■ PROVIDED PASSAGE
>>>>>
This week, our homework assignment was to create this shape by using the hand router tool.



Look complicated? It’s not! Let’s see how it’s done.

Here’s a pic of the material I used.


This is plywood, it’s not of great quality and it’s pretty cheap, but since this exercise is for familiarizing ourselves with the tools in the shop, plywood is fine.

In order to figure out the angle of the frame, I needed to create a square, and find the center and connect the dots of one inch in of the perpendicular lines.


Once I marked that, I went off the the shop (wood shop, of course).

As I mentioned earlier, for this exercise, we needed to use the hand router tool. The hand router tool has a drill bit at the top, and that drill bit eats away at the material. However, in order for that to happen precisely, it is required to use stencils and sometimes external assets (like rulers for example).  In this case, I used a stencil that serves kind of as a compass (for drawing circles). I attached the compass stencil to the head of the router, so that the drill bit now acts the same way a pencil would in a compass.


Once that was attached I could carve the 3/4 circle



Something important to know about the hand router tool: you don’t want to carve or cut anything in one pass. The best and most precise, most smooth way of carving or cutting, is to make multiple passes over the same path. Essentially when this mean is that after each pass, you lower the drill bit just a little bit in order for it to eat away at slightly more material.

So, back to our project. The next part was to cut that straight line in the remaining quarter of the frame. In order to do that, I needed to measure the radius of the hand router and the diameter of the drill bit in order to figure out where to align my ruler. Once I had that figured out, it was time to get back on the hand router.


And that’s pretty much it! All that was left to do was to cut the sides, and viola! We have our interestingly shaped frame!
<<<<<
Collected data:
>>>>>
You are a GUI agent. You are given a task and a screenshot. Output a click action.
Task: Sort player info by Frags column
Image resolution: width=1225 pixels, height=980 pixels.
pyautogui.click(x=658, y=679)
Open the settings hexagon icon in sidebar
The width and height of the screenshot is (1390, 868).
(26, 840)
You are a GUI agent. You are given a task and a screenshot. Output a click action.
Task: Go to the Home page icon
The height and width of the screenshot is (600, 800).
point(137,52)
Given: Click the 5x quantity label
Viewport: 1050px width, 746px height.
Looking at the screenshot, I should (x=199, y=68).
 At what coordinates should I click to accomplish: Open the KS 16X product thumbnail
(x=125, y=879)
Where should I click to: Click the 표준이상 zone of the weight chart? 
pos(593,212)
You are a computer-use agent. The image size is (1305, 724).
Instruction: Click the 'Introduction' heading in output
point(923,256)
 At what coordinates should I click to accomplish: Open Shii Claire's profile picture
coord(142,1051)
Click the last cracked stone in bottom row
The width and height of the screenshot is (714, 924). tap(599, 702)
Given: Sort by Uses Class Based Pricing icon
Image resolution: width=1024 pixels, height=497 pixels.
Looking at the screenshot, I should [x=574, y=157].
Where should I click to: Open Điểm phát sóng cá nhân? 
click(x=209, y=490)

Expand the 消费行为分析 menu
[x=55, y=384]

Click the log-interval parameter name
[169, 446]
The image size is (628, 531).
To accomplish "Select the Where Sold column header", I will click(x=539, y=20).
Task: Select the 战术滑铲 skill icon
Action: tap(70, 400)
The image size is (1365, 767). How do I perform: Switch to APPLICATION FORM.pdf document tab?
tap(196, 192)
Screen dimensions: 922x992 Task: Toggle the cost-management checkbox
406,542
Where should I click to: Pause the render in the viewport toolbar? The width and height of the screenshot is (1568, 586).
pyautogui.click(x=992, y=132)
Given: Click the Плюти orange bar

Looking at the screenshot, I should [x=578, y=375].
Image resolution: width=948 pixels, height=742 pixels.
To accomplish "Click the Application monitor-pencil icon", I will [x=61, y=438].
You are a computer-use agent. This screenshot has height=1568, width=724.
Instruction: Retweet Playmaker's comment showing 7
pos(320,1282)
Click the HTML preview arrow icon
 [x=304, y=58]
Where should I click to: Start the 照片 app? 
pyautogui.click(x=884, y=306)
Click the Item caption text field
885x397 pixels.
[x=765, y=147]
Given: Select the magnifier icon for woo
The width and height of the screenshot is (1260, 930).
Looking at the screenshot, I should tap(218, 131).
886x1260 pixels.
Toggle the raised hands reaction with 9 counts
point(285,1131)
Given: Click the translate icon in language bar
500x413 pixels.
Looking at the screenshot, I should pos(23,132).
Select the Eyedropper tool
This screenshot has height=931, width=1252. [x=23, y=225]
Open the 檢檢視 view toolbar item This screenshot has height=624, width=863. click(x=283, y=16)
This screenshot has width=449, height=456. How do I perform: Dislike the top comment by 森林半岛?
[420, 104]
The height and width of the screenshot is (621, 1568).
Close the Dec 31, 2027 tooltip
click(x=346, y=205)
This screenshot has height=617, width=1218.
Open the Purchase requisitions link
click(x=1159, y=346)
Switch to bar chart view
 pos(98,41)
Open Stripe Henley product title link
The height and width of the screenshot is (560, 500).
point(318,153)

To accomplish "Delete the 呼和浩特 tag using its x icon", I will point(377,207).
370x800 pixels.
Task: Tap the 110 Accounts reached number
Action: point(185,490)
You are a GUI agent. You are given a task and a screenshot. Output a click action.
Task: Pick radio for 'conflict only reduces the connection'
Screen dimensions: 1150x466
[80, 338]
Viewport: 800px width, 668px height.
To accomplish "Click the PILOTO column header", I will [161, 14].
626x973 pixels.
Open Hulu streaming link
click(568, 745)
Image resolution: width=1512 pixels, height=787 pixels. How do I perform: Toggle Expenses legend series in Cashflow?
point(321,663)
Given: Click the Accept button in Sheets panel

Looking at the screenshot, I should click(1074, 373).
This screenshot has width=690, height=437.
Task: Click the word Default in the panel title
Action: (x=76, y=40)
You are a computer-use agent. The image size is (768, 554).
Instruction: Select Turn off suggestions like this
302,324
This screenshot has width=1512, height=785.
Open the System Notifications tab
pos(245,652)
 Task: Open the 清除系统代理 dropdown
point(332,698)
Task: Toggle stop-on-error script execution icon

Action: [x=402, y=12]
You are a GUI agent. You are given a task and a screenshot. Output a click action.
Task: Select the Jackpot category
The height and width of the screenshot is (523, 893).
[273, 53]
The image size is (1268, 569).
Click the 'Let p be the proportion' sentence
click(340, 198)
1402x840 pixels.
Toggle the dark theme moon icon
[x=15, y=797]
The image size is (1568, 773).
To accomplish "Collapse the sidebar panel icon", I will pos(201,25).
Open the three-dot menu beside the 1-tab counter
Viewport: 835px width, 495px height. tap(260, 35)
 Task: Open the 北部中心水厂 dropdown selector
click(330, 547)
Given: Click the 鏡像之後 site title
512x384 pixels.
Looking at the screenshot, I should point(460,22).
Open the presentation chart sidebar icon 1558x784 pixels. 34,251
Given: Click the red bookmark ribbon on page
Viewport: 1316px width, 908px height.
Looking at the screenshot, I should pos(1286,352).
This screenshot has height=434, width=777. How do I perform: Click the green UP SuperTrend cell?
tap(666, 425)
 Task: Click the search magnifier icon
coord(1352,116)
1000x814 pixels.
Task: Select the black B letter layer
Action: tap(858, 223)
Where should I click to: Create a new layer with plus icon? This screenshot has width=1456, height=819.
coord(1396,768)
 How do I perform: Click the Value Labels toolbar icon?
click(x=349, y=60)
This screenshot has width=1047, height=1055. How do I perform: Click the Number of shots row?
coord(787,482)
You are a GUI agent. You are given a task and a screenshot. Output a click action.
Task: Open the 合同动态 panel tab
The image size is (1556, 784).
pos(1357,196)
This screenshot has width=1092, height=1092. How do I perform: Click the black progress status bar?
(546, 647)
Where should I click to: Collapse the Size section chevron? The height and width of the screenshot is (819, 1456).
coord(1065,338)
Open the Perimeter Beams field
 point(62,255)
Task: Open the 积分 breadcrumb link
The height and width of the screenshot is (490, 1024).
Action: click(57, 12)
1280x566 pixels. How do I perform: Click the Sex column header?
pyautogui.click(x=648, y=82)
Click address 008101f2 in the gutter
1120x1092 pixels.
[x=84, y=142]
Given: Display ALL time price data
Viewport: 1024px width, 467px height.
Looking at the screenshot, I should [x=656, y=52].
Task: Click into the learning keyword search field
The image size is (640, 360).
<<<<<
■ REQUIREMENTS
1. In the hand router post, what material did the writer use for the frame?
2. Set down the rows from the line with "Select the Eyedropper tool" up to and including the line with "click(568, 745)", character for character.

■ SOLUTIONS PER TASK
1. Plywood.

2.
Select the Eyedropper tool
This screenshot has height=931, width=1252. [x=23, y=225]
Open the 檢檢視 view toolbar item This screenshot has height=624, width=863. click(x=283, y=16)
This screenshot has width=449, height=456. How do I perform: Dislike the top comment by 森林半岛?
[420, 104]
The height and width of the screenshot is (621, 1568).
Close the Dec 31, 2027 tooltip
click(x=346, y=205)
This screenshot has height=617, width=1218.
Open the Purchase requisitions link
click(x=1159, y=346)
Switch to bar chart view
 pos(98,41)
Open Stripe Henley product title link
The height and width of the screenshot is (560, 500).
point(318,153)

To accomplish "Delete the 呼和浩特 tag using its x icon", I will point(377,207).
370x800 pixels.
Task: Tap the 110 Accounts reached number
Action: point(185,490)
You are a GUI agent. You are given a task and a screenshot. Output a click action.
Task: Pick radio for 'conflict only reduces the connection'
Screen dimensions: 1150x466
[80, 338]
Viewport: 800px width, 668px height.
To accomplish "Click the PILOTO column header", I will [161, 14].
626x973 pixels.
Open Hulu streaming link
click(568, 745)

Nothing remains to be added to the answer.